TASK STATEMENT: Copy the data below verbatim, starting with the line that contains "1000x595 pixels. At" and going on through the line that contains "click(x=598, y=409)", both included. Output only those lines.
** Start of DATA SUPPLIED **
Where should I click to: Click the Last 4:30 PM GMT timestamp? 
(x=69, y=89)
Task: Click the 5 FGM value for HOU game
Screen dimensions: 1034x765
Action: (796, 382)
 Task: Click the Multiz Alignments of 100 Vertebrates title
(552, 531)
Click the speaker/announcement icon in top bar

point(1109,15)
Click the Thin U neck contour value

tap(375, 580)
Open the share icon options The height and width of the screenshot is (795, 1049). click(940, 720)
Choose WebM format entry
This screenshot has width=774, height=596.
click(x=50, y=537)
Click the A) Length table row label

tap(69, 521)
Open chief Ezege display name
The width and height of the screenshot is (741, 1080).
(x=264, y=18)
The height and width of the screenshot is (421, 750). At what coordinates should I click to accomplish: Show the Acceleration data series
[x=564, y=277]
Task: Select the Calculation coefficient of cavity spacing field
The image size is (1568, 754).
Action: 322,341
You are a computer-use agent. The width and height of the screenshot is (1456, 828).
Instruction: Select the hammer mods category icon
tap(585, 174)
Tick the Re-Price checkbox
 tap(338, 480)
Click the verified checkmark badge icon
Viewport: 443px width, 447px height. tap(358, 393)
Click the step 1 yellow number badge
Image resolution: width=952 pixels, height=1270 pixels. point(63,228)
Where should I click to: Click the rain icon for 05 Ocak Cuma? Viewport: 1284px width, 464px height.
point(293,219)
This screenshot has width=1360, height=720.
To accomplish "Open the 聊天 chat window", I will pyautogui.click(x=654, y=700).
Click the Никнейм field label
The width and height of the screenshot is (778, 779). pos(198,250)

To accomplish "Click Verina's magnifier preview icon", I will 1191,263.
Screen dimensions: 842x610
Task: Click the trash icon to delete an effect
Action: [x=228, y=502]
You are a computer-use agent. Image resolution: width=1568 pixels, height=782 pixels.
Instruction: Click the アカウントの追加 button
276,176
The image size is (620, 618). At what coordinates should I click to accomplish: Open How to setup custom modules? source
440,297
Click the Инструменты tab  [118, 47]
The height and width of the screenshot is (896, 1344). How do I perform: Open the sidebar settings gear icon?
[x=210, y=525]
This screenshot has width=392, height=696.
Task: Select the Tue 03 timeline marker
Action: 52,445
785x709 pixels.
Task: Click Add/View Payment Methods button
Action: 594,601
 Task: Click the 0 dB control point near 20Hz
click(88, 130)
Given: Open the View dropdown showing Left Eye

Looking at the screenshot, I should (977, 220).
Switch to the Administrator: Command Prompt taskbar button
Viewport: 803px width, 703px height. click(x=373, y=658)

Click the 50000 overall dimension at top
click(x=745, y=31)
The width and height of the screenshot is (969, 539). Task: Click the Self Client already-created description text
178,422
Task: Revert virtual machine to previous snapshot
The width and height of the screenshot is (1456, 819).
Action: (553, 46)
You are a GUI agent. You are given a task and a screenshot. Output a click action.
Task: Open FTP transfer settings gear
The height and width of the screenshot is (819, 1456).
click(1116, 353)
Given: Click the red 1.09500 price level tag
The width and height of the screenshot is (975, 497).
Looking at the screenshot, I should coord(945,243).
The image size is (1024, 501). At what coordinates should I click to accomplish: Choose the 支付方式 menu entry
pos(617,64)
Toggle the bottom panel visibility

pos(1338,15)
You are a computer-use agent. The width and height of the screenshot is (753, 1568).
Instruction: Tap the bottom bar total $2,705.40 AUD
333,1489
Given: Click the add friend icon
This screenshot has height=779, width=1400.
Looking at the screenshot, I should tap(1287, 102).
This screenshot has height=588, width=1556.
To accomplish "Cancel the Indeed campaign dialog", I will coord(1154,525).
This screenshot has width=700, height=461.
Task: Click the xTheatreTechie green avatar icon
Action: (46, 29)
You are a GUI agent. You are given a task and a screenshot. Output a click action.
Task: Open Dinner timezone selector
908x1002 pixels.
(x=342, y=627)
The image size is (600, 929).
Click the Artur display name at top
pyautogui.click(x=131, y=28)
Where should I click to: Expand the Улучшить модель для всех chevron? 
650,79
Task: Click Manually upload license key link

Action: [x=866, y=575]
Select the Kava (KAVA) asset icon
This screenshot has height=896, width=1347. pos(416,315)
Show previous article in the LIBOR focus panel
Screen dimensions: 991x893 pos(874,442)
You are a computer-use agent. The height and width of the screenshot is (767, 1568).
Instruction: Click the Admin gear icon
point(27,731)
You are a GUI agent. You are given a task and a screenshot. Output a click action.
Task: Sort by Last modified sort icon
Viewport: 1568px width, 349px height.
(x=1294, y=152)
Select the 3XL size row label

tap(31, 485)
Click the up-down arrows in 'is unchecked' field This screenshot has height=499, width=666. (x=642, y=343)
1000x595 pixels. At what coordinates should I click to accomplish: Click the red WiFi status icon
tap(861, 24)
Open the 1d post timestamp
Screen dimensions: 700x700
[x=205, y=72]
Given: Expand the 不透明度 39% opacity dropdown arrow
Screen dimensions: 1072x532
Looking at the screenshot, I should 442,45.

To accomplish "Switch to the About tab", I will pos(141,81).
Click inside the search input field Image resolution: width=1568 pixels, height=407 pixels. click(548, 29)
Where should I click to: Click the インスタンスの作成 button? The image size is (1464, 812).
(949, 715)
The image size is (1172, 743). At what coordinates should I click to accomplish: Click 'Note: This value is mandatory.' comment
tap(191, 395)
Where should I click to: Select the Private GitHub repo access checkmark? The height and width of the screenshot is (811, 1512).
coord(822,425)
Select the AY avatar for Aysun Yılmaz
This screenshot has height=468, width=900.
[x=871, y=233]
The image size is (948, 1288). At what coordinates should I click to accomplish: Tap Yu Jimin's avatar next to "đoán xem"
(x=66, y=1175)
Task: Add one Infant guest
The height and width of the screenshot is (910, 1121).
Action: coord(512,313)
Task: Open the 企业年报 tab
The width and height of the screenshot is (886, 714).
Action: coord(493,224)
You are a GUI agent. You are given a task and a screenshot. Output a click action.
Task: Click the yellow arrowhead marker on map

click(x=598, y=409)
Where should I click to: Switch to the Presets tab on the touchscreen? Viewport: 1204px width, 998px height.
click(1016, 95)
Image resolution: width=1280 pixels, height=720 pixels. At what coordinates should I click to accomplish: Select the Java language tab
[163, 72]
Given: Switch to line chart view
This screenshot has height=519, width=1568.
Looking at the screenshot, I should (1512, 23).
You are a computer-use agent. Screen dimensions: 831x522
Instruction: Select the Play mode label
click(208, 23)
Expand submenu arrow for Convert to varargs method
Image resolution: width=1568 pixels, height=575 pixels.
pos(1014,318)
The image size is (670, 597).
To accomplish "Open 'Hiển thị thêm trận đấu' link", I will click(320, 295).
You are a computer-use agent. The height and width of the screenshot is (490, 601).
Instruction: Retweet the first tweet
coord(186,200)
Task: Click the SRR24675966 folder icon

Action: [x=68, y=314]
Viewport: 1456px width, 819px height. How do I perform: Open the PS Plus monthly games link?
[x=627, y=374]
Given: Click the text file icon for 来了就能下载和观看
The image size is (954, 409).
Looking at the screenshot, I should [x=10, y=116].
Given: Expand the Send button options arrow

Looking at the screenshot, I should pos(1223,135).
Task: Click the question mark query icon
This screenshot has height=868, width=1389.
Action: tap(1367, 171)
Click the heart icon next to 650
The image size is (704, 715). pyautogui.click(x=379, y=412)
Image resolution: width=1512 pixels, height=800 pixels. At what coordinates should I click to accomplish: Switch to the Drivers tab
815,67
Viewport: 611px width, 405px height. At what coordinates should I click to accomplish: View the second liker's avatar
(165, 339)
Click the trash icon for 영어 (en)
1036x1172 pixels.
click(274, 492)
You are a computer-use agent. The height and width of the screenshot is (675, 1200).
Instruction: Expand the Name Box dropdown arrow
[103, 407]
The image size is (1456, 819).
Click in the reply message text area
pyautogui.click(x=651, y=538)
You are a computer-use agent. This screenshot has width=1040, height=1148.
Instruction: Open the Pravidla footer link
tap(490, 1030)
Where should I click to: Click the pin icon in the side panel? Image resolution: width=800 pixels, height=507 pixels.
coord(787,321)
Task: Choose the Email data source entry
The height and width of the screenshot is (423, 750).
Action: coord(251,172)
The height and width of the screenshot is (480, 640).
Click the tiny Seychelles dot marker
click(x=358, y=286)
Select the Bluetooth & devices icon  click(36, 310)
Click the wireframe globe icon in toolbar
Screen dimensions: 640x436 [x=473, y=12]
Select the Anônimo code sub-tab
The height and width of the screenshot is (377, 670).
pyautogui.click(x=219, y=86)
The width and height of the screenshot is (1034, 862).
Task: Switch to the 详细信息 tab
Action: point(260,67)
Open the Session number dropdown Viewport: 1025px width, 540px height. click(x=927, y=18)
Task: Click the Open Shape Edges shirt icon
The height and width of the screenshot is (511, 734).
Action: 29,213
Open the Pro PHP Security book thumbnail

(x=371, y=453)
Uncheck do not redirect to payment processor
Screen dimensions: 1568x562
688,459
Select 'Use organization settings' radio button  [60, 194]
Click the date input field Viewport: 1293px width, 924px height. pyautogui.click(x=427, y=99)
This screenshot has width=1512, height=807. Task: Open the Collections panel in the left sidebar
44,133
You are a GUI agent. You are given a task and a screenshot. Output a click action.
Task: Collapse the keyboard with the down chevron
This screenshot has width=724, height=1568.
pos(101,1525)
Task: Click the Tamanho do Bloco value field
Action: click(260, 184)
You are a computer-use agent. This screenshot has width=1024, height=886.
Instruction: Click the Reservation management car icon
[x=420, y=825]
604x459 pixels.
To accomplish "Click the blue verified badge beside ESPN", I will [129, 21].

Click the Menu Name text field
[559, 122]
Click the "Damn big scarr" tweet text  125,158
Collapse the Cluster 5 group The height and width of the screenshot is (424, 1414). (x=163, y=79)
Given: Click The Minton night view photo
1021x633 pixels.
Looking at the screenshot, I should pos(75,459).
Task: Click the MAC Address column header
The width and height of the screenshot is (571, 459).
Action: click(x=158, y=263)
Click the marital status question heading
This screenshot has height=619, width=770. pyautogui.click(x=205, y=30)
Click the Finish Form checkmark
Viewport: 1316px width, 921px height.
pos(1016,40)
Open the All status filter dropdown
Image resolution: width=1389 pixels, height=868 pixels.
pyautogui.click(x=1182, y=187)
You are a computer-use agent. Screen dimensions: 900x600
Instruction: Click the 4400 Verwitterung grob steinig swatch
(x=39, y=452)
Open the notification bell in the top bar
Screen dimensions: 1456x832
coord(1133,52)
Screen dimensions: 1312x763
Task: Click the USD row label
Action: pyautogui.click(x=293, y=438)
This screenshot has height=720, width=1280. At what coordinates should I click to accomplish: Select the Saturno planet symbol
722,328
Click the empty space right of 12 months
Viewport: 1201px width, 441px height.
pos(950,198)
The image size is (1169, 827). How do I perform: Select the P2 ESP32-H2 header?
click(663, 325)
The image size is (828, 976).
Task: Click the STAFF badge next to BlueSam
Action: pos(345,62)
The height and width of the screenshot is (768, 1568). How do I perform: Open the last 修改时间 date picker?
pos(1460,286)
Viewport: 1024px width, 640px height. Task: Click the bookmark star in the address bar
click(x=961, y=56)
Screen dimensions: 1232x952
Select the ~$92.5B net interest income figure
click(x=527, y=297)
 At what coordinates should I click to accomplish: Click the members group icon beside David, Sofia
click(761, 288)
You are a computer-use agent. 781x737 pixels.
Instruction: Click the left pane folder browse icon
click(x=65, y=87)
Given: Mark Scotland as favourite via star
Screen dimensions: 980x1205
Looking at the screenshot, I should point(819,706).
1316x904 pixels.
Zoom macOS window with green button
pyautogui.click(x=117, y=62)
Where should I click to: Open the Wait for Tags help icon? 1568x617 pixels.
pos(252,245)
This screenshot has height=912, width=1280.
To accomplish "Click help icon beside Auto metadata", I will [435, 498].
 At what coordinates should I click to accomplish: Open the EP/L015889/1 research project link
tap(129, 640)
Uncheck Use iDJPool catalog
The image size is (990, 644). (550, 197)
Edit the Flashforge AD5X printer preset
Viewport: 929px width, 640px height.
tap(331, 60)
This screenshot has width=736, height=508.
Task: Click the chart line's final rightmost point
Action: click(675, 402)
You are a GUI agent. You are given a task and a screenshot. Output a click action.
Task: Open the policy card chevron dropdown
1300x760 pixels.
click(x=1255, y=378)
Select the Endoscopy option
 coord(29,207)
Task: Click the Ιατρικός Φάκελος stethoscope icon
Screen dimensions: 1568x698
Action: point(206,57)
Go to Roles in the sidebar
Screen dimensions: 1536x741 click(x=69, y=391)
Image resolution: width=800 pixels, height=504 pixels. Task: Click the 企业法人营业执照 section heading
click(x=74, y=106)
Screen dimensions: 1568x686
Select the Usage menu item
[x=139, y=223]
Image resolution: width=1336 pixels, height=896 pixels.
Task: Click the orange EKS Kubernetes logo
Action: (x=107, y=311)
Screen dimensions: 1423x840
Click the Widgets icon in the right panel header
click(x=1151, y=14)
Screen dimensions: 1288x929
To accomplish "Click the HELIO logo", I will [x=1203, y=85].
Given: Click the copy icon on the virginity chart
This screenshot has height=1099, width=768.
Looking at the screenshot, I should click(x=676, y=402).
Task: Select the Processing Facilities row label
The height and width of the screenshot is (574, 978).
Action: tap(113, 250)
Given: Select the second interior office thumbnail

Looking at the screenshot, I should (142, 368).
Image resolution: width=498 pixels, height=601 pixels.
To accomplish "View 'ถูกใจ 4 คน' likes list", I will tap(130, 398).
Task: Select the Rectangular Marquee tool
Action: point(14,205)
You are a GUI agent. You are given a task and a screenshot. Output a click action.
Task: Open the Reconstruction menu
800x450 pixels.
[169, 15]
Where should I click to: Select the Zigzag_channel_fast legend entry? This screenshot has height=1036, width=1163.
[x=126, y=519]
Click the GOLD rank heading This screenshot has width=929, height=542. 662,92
** End of DATA SUPPLIED **
PROBLEM SOLUTION:
1000x595 pixels. At what coordinates should I click to accomplish: Click the red WiFi status icon
tap(861, 24)
Open the 1d post timestamp
Screen dimensions: 700x700
[x=205, y=72]
Given: Expand the 不透明度 39% opacity dropdown arrow
Screen dimensions: 1072x532
Looking at the screenshot, I should 442,45.

To accomplish "Switch to the About tab", I will pos(141,81).
Click inside the search input field Image resolution: width=1568 pixels, height=407 pixels. click(548, 29)
Where should I click to: Click the インスタンスの作成 button? The image size is (1464, 812).
(949, 715)
The image size is (1172, 743). At what coordinates should I click to accomplish: Click 'Note: This value is mandatory.' comment
tap(191, 395)
Where should I click to: Select the Private GitHub repo access checkmark? The height and width of the screenshot is (811, 1512).
coord(822,425)
Select the AY avatar for Aysun Yılmaz
This screenshot has height=468, width=900.
[x=871, y=233]
The image size is (948, 1288). At what coordinates should I click to accomplish: Tap Yu Jimin's avatar next to "đoán xem"
(x=66, y=1175)
Task: Add one Infant guest
The height and width of the screenshot is (910, 1121).
Action: coord(512,313)
Task: Open the 企业年报 tab
The width and height of the screenshot is (886, 714).
Action: coord(493,224)
You are a GUI agent. You are given a task and a screenshot. Output a click action.
Task: Click the yellow arrowhead marker on map

click(x=598, y=409)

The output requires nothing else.